» **What this task involves**: Across the entries below, how many lines contain the string "arrow"? Give only the count.

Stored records
####################

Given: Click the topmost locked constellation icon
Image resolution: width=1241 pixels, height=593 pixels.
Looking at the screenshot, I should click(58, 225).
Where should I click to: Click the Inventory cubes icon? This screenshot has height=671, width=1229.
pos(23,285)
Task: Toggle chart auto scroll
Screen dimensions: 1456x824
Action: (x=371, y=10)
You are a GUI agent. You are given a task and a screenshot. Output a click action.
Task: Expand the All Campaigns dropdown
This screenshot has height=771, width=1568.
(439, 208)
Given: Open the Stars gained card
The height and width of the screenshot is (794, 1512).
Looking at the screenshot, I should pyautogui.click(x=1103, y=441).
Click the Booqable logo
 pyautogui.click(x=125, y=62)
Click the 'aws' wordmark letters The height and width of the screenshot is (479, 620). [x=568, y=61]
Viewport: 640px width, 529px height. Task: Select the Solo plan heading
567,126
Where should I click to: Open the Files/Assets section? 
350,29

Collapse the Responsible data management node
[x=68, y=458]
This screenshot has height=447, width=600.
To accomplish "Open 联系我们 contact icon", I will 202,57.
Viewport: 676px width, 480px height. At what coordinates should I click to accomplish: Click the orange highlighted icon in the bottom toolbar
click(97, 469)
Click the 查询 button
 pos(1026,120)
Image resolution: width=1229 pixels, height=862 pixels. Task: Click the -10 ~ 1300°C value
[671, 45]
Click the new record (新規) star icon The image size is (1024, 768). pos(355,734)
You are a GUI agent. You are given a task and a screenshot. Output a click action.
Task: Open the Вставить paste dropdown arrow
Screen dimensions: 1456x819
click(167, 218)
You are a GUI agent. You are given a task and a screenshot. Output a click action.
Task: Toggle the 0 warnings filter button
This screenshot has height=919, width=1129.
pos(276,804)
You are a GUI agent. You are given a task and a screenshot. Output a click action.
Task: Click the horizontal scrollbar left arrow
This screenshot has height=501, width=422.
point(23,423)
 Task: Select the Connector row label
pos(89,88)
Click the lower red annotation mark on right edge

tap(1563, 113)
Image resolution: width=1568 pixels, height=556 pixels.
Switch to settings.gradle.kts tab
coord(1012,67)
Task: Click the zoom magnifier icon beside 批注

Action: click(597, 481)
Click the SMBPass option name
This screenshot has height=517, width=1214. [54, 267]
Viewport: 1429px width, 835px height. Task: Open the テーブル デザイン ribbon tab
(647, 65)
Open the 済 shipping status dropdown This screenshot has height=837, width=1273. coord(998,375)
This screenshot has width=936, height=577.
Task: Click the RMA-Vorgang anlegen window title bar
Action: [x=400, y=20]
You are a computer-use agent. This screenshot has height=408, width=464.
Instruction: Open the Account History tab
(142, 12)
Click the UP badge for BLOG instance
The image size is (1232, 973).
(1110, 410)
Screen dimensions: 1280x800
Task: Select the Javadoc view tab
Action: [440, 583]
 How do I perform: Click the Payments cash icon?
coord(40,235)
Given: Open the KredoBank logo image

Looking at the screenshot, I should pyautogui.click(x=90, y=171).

####################

» **Task answer**: 2